Considerable scholarly attention has focused on the paradox that nurse professionalism was, for much of its history, defined not by autonomy and exclusive knowledge (long seen as key to the status of doctors), but by obedience and practical experience (Rafferty, 1996). Beginning in the late 1960s, British structural and educational reforms, intended to redefine nursing professionalism along the lines followed by medicine, engendered significant tensions. For instance, writing in the wake of the 1976‐9 Royal Commission on the NHS, a prominent medical think tank, the King Edward's Hospital Fund (now the King's Fund) commented: ‘In nursing, there is a marked sense of bewilderment which derives partly from recent changes in clinical practice with consequent effects upon the nurse‐patient relationship. Above all, however, this uncertainty seems to stem from recent measures which have the effect … of detaching them from their patients and compelling the best of them towards a career in management’ (The King's Fund, 1977, p. 13). Acknowledging the ‘enthusiasm’ with which many nurses responded to greater opportunities for management and professional advancement, these unidentified professional observers nonetheless spoke of ‘a considerable sense of disquiet’ that ‘what Nightingale would have called “the art of nursing”—the giving of first place to the active care of the sick’ was being lost (The King's Fund, 1977, pp. 13–14). Others spoke about a ‘core of concern about people’ that was instilled into British nurses through their training, with its focus on ‘personal health care’, albeit largely in hospital and acute settings. Tellingly, this was positioned against the challenge ‘to become an “expert”’ in new technologies and clinical knowledge (The King's Fund, 1979, p. 2). The fact that such concerns were so often framed in comparison with a highly gendered historical past illustrates a key problem faced by all analyses of care and compassion in nursing: the abiding power of nostalgia for the ‘holistic’, vocational ‘basic nursing’ of the past. Reference to a ‘golden age’ of nursing and a desire to return to an idealised era appears to emerge in times of uncertainty, saying more about contemporary rather than past situations, and acting as a defence against current anxiety and as a barrier to change (Gillett, 2014).
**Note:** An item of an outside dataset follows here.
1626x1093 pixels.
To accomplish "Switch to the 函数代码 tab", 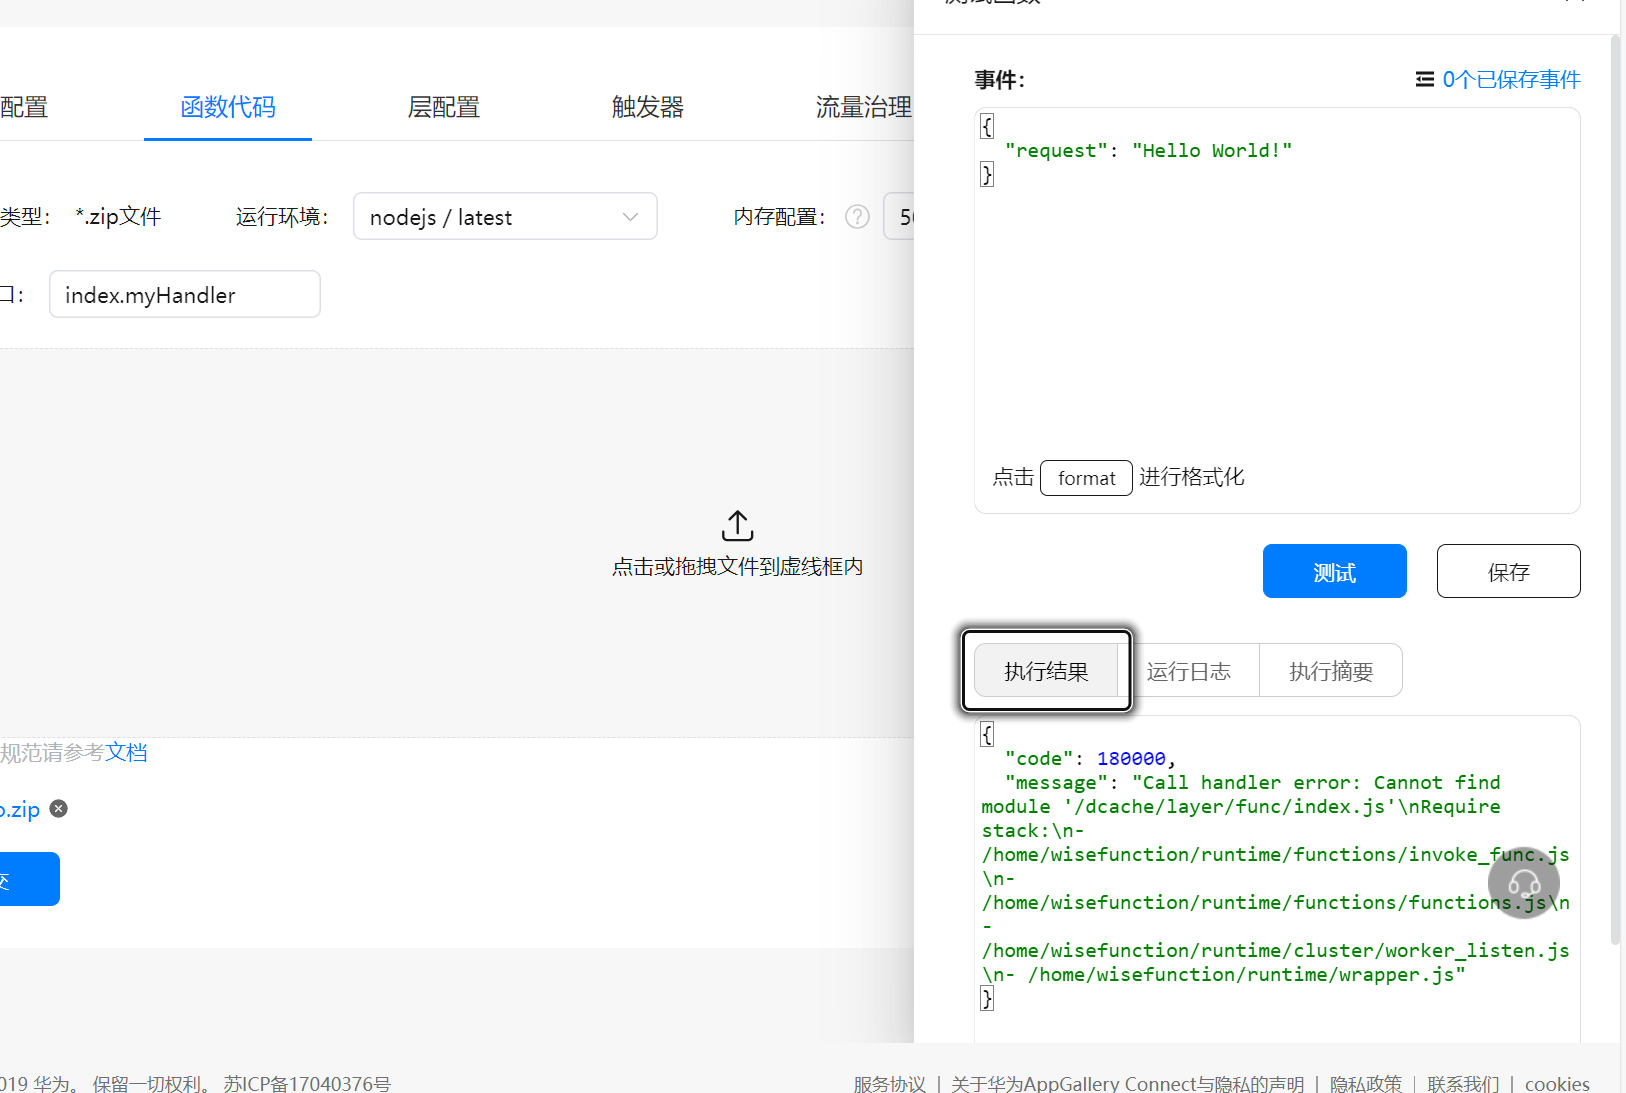I will tap(228, 107).
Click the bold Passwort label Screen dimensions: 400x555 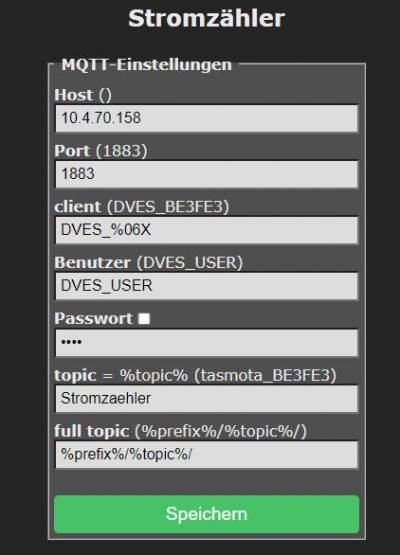tap(93, 319)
By 1974, as the NHS moved from what was in retrospect a period of remarkable organisational stability to one of ‘continuous revolution’ (Webster, 1998, p. 140), the role, career structure and morale of nurses became a focus of intense discussion, particularly in the urgent and acute (hospital) care sector. In this period of growing economic crisis, labour unrest and rapid social change, debates over the future of nursing contained few explicit references to compassion as a professional desideratum. Observers of Britain's nursing profession instead commented on and generally deprecated what was perceived as a growing division between ‘direct care’ or ‘clinical nursing’ and ‘indirect care’ via technology, nursing management and education (Bradshaw, 2001; McKenna, Thompson, Watson, & Norman, 2006). Tellingly, the latter were seen as routes towards promotion and improved conditions and pay for nurses (Briggs, 1972; The King's Fund, 1977).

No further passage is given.